본 발명의 상기 식품 조성물은 여러 가지 영양제, 비타민, 광물(전해질), 합성 풍미제 및 천연 풍미제 등의 풍미제, 착색제, 펙트산 및 그의 염, 알긴산 및 그의 염, 유기산, 보호성 콜로이드 증점제, pH 조절제, 안정화제, 방부제, 글리세린, 알콜, 탄산 음료에 사용되는 탄산화제 등을 더 포함할 수 있다.
본 발명의 상기 성분은 독립적 또는 조합하여 사용할 수 있다. 상기 첨가제의 비율은 본 발명의 핵심적인 요소에 해당하지 아니하지만, 본 발명의 식품 조성물 100 중량부 당 0.1 내지 약 50 중량부의 범위에서 선택될 수 있으나, 이에 제한되는 것은 아니다.
본 발명의 다른 구현 예에 따르면, 폴리스타틴(FST) 또는 이를 암호화하는 유전자의 발현 수준을 측정하기 위한 제제를 포함하는, 자간전증 또는 자간증의 진단용 조성물에 관한 것이다.
본 발명에서 상기 폴리스타틴 단백질의 발현 수준을 측정하는 제제는 특별히 제한하지는 않으나, 예를 들면 상기 폴리스타틴에 특이적으로 결합하는 항체, 올리고펩타이드, 리간드, PNA(peptide nucleic acid) 및 앱타머(aptamer)로 이루어진 군에서 선택된 1종 이상을 포함할 수 있다.

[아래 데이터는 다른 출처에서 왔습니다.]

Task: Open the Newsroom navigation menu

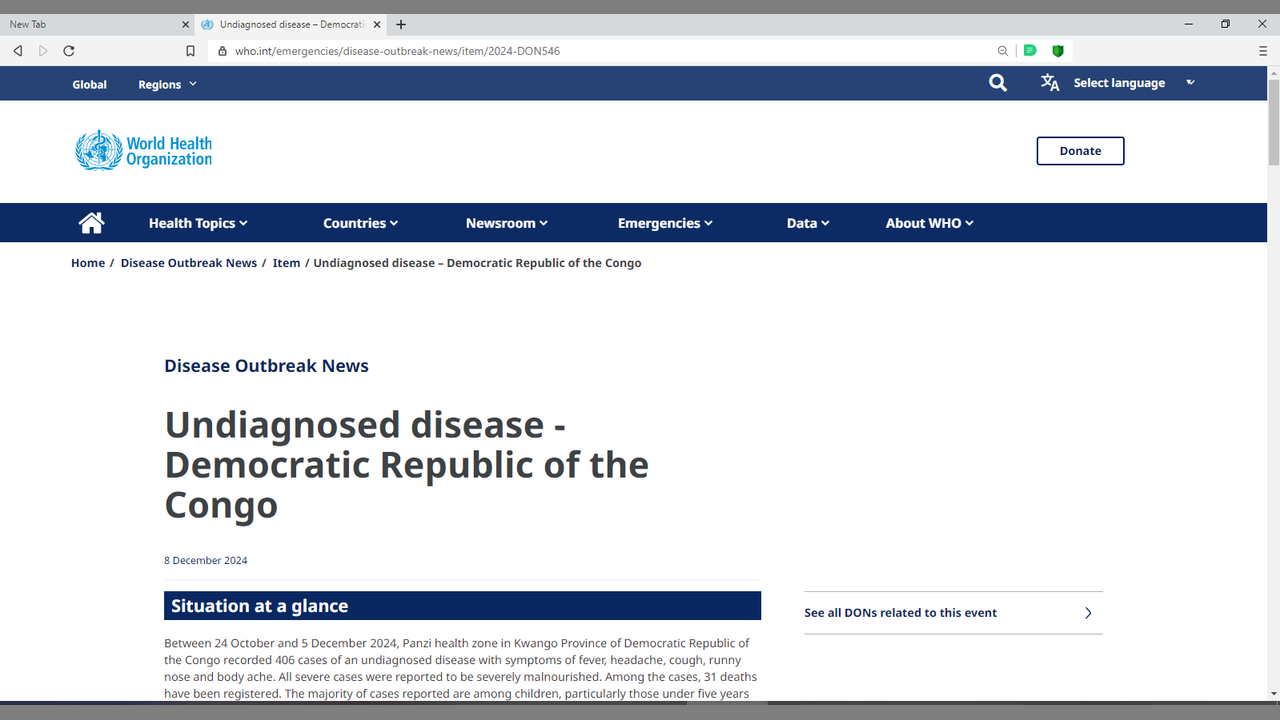Action: 506,223
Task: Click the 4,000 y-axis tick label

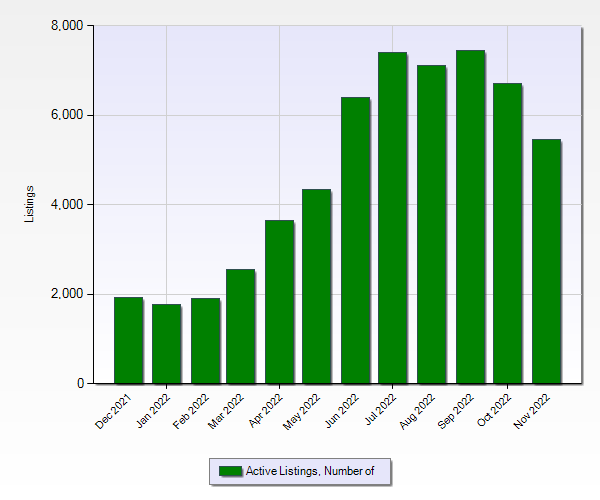Action: point(66,204)
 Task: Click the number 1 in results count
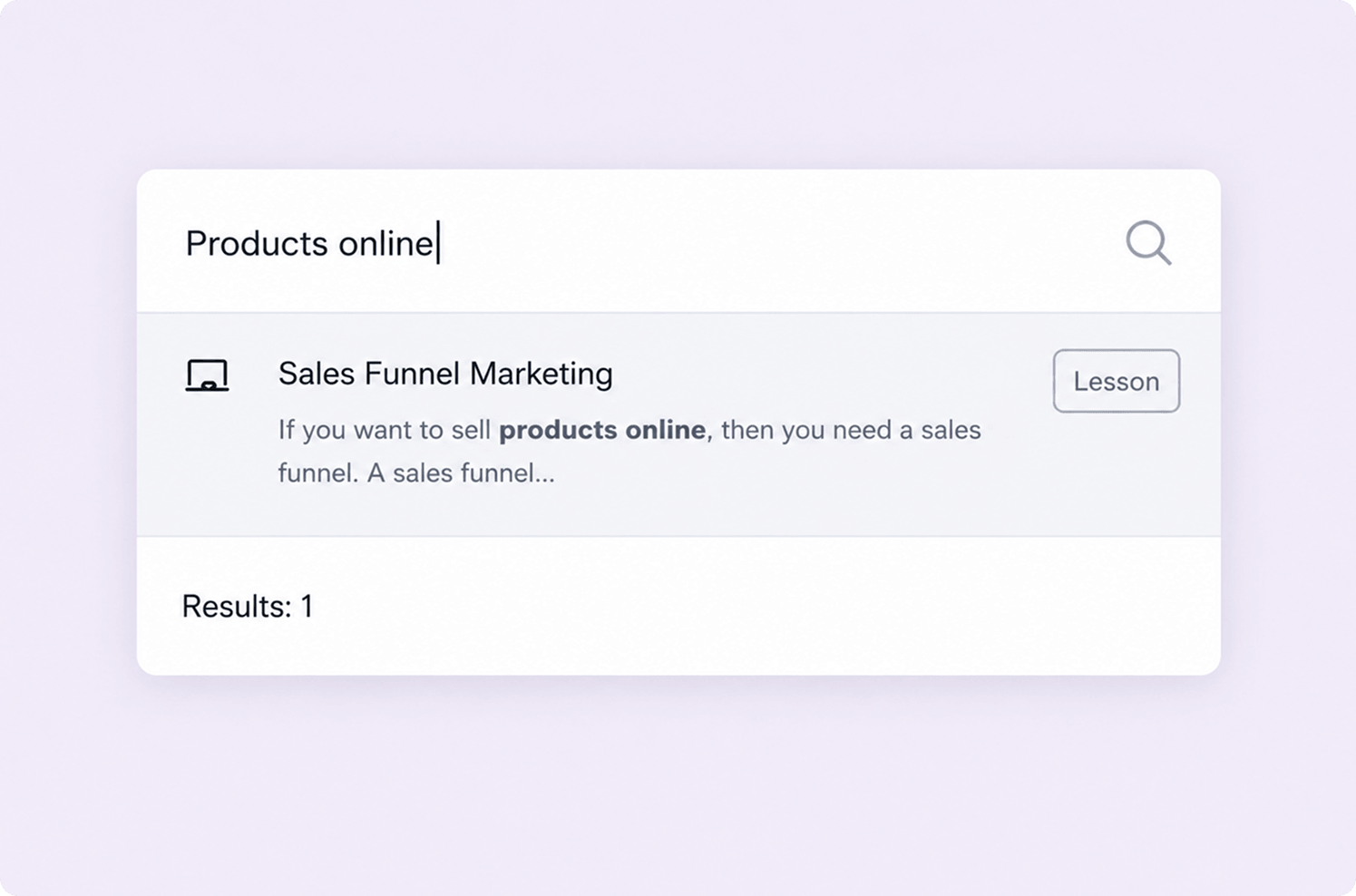click(307, 606)
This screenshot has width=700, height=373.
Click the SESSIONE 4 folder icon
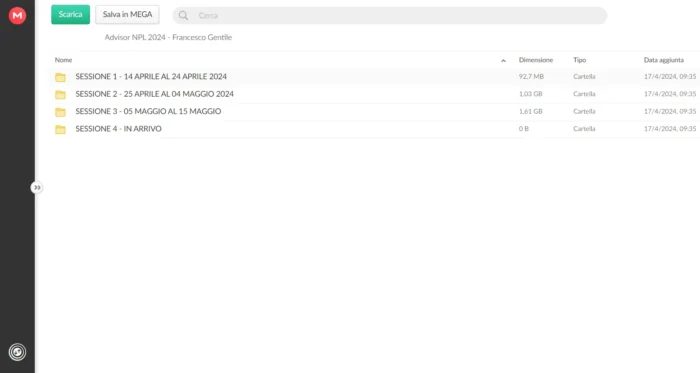[x=60, y=129]
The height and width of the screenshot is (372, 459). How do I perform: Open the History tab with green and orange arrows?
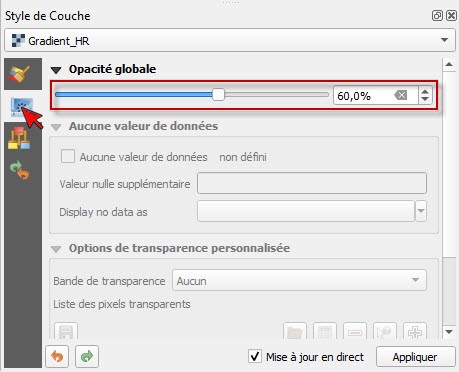coord(20,170)
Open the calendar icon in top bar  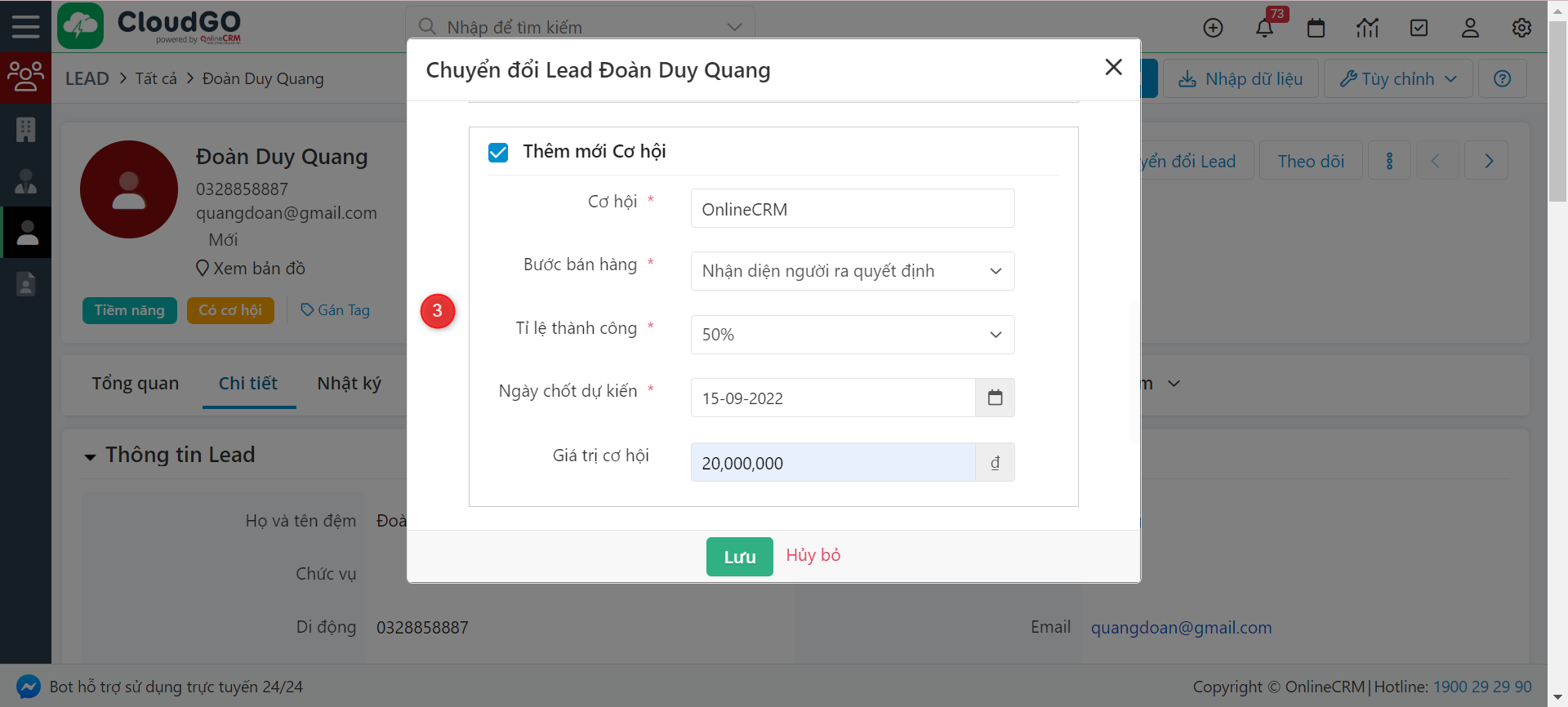(x=1316, y=28)
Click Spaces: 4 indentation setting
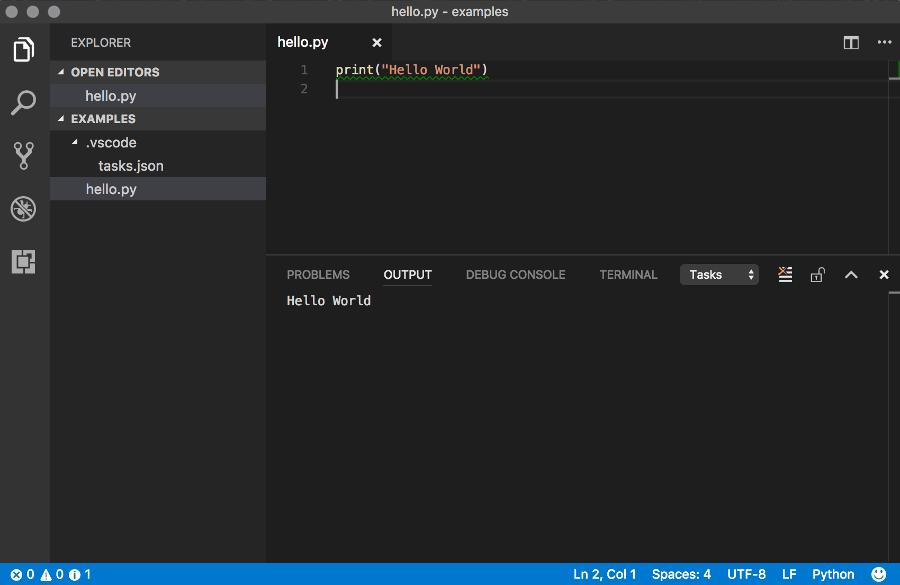900x585 pixels. click(681, 574)
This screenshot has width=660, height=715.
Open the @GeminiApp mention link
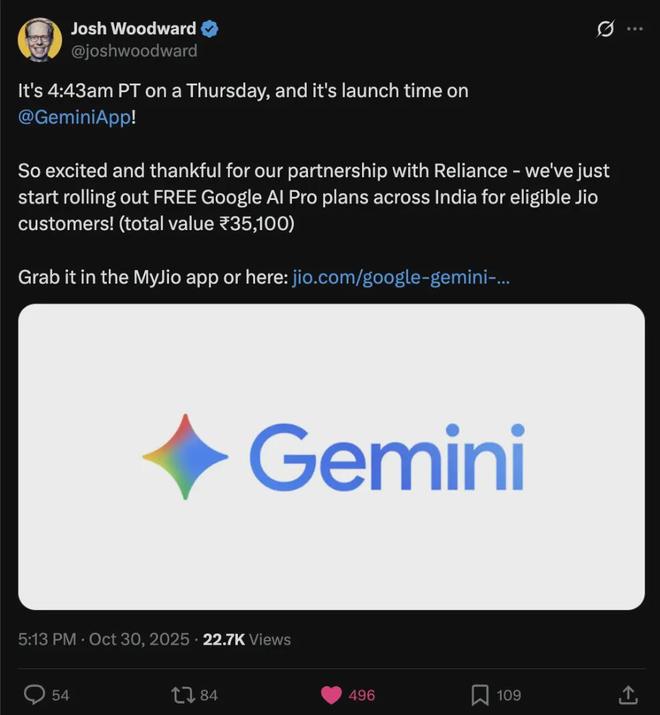pyautogui.click(x=74, y=116)
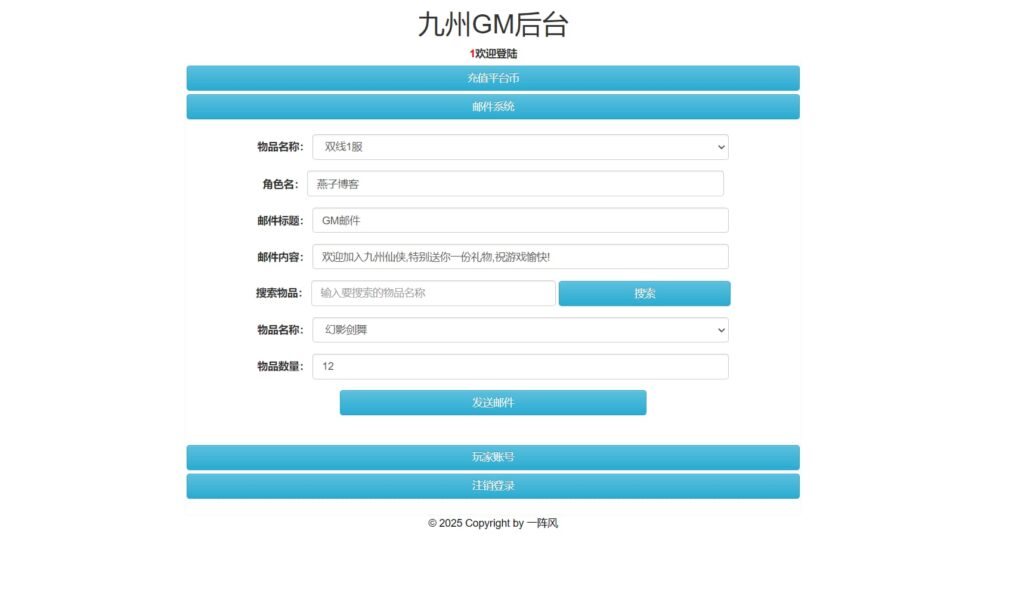Click the © 2025 Copyright by 一阵风 footer
The width and height of the screenshot is (1024, 590).
click(x=492, y=522)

본 발명에 상기 "항체"는 항원과 특이적으로 결합하여 항원-항체 반응을 일으키는 물질을 가리킨다. 본 발명의 목적상, 항체는 상기 바이오마커 단백질에 대해 특이적으로 결합하는 항체를 의미한다. 본 발명의 항체는 다클론 항체, 단클론 항체 및 재조합 항체를 모두 포함한다. 상기 항체는 당업계에 널리 공지된 기술을 이용하여 용이하게 제조될 수 있다. 예를 들어, 다클론 항체는 상기 바이오마커 단백질의 항원을 동물에 주사하고 동물로부터 채혈하여 항체를 포함하는 혈청을 수득하는 과정을 포함하는 당업계에 널리 공지된 방법에 의해 생산될 수 있다. 이러한 다클론 항체는 염소, 토끼, 양, 원숭이, 말, 돼지, 소, 개 등의 임의의 동물로부터 제조될 수 있다. 또한, 단클론 항체는 당업계에 널리 공지된 하이브리도마 방법(hybridoma method; Kohler 및 Milstein (1976) European Journal of Immunology 6:511-519 참조), 또는 파지 항체 라이브러리 기술(Clackson et al, Nature, 352:624-628, 1991; Marks et al, J. Mol. Biol., 222:58, 1-597, 1991 참조)을 이용하여 제조될 수 있다. 상기 방법으로 제조된 항체는 겔 전기영동, 투석, 염 침전, 이온교환 크로마토그래피, 친화성 크로마토그래피 등의 방법을 이용하여 분리, 정제될 수 있다. 또한, 본 발명의 항체는 2개의 전장의 경쇄 및 2개의 전장의 중쇄를 갖는 완전한 형태뿐만 아니라, 항체 분자의 기능적인 단편을 포함한다. 항체 분자의 기능적인 단편이란, 적어도 항원 결합 기능을 보유하고 있는 단편을 의미하며, Fab, F(ab'), F(ab')2 및 Fv 등이 있다.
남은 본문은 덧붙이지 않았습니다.